Abstract 170P
Background
Treatment landscape in metastatic lung cancer is quickly evolving and is associated with improved survival but also increased costs. However, epidemiological data on the survival and costs of patients at metastatic stage are limited. This study aimed to describe change in epidemiological data and costs of these patients between 2013 and 2021.
Methods
From the French national claims database (SNDS), a dynamic cohort of patients identified between 2013 and 2021 with metastatic lung cancer and a marker for the presence of metastases (ICD-10 code or at least one reimbursement for Bevacizumab or Pemetrexed) was constituted. A patient was considered as newly diagnosed if no other marker of the presence of metastases were identified in the 7 years prior to inclusion in the cohort. A trend analysis of the rate of newly diagnosed metastatic patients, the proportion of deaths and the mean monthly cost per patient over the period 2013-2021 was performed using Joinpoint software.
Results
147,760 metastatic lung cancer patients were identified between 2013 and 2021: 66.5% of men, with a median age of 66 years. Between 2013 and 2021, a statistically significant decrease in the crude rate of newly diagnosed metastatic patients was highlighted in men (-1.18% per year in average), whereas a statistically significant increase was described in women (+2.36% per year in average). A statistically significant decrease in the proportion of deaths was described for both men and women (-4.37% and -5.07% per year on average, respectively). The mean monthly cost per patient decreased from 2013 to 2015 (from 5,685€ to 4,790€), by 8.90% per year (95%CI: -15.67 to -1.59), then stabilized (1.35%; 95%CI: -0.12 to 2.84).
Conclusions
This study provides unpublished epidemiological data on metastatic lung cancer in France and confirms differentiated trends in the number of newly diagnosed metastatic patients in men and women, already observed for all stages combined. A statistically significant decrease in the proportion of deaths among metastatic lung cancer patients is observed in both gender over the study period. The mean monthly cost per patient initially decreased, then stabilized between 2015 and 2021.

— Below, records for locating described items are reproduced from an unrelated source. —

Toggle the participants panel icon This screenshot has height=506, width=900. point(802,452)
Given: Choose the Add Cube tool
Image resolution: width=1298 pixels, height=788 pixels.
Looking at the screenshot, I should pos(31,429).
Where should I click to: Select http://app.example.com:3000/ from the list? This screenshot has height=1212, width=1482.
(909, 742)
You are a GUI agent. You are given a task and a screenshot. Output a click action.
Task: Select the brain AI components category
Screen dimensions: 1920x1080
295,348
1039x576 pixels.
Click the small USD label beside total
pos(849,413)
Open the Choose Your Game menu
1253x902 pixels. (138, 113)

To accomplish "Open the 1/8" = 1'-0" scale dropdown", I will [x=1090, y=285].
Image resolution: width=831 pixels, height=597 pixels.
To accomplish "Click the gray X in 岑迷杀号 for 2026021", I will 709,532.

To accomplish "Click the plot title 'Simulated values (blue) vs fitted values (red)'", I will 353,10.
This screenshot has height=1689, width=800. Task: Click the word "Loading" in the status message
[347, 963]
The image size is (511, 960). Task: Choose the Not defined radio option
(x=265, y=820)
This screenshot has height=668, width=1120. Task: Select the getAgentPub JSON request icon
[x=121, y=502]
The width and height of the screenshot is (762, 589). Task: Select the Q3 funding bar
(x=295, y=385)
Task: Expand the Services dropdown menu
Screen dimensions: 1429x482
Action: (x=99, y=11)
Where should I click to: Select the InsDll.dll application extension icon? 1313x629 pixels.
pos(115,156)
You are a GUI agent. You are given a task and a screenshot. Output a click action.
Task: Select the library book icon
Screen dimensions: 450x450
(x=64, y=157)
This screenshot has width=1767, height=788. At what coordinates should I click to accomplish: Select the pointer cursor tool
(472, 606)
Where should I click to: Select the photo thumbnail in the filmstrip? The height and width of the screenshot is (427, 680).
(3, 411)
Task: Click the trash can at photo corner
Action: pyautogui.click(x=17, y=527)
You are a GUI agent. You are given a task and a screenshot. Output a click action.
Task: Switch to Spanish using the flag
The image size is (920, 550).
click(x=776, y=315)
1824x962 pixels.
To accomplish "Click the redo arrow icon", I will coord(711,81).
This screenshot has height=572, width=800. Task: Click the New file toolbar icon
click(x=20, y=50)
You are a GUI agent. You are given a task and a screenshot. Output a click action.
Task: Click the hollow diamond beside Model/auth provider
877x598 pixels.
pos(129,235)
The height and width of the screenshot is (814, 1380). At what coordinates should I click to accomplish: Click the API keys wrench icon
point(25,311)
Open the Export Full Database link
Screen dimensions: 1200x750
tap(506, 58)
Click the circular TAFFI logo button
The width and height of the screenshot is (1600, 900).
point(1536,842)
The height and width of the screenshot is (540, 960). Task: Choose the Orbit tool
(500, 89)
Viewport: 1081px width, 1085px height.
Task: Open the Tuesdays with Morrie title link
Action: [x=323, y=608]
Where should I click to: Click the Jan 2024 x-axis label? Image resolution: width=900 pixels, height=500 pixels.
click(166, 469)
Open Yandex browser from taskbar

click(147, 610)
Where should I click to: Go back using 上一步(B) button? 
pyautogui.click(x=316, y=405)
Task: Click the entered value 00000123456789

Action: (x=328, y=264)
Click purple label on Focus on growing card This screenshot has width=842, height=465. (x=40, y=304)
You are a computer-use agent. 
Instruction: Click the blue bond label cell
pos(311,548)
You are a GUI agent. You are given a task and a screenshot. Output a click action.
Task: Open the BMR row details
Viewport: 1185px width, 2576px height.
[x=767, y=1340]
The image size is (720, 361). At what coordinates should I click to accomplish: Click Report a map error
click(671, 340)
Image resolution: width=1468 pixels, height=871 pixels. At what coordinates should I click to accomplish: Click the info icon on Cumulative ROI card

Legal entity responsible for the study
MSD France.
Funding
MSD France.
Disclosure
G. de Pouvourville: Financial Interests, Personal, Advisory Board: MSD France, GSK, Abbott, Takeda-Shire, AstraZeneca, BMS, Edwards Life Sciences, Roche, Alexion, Janssen, Bayer, Biogen, Coloplast, Immedica, Moderna; Financial Interests, Personal, Advisory Role, Expert member of EURECCA a global initiative to improve market access: Novartis; Financial Interests, Personal, Advisory Role, Expert Panel on vaccination: EFPIA; Financial Interests, Personal, Advisory Role: Boehringer Ingelheim, Lundbeck. C. Chouaid: Financial Interests, Personal, Advisory Board: AZ, BI, GSK, Roche, Sanofi Aventis, BMS , MSD, Lilly, Novartis, Pfizer, Takeda, Bayer, Janssen and Amgen; Financial Interests, Institutional, Funding: AZ, BI, GSK, Roche, Sanofi Aventis, BMS, MSD, Lilly, Novartis, Pfizer, Takeda, Bayer, Janssen and Amgen. C. Marchal: Financial Interests, Personal, Full or part-time Employment: PELyon; Financial Interests, Institutional, Funding: MSD France. L. Bensimon, M. Apert, V. Guimard: Financial Interests, Personal, Stocks/Shares: MSD France. M. Née, M. Belhassen: Financial Interests, Personal, Full or part-time Employment: PELyon; Financial Interests, Institutional, Funding: MSD France. J. Blay: Financial Interests, Institutional, Invited Speaker: MSD , MSD, PharmaMar; Financial Interests, Institutional, Advisory Board: Bayer, GSK, Roche; Financial Interests, Personal, Advisory Board: Deciphera; Financial Interests, Personal, Other, member of the supervisory board. No remunerations in 2021 and 2022: Innate pharma; Financial Interests, Personal, Member of Board of Directors: Transgene; Financial Interests, Institutional, Funding: MSD, BMS, Deciphera; Financial Interests, Institutional, Research Grant: AstraZeneca, Roche, Bayer, GSK, Novartis, OSE pharma.